--- Task directions ---
Print every one of the rows below word for word, and leave the pictures out of your answer.

____ Entries shown

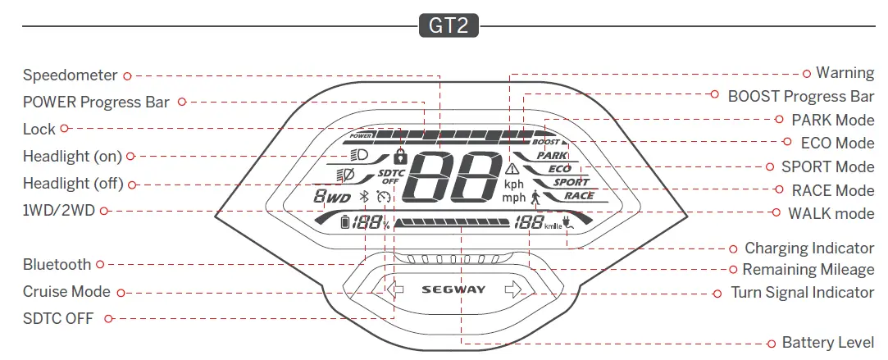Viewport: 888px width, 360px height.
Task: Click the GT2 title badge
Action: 448,26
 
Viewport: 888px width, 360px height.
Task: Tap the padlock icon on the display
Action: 400,155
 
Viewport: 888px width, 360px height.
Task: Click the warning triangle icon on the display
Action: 512,168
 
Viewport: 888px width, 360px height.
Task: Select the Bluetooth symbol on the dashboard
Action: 365,197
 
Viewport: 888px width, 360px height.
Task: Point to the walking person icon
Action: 535,197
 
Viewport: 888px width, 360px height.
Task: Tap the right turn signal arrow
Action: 513,289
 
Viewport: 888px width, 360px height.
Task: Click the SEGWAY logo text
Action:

________

--- Written answer ---
Viewport: 888px width, 360px height.
Task: Click the GT2 title badge
Action: 448,26
 
Viewport: 888px width, 360px height.
Task: Tap the padlock icon on the display
Action: 400,155
 
Viewport: 888px width, 360px height.
Task: Click the warning triangle icon on the display
Action: 512,168
 
Viewport: 888px width, 360px height.
Task: Select the Bluetooth symbol on the dashboard
Action: 365,197
 
Viewport: 888px width, 360px height.
Task: Point to the walking person icon
Action: 535,197
 
Viewport: 888px width, 360px height.
Task: Tap the right turn signal arrow
Action: 513,289
 
Viewport: 888px width, 360px height.
Task: Click the SEGWAY logo text
Action:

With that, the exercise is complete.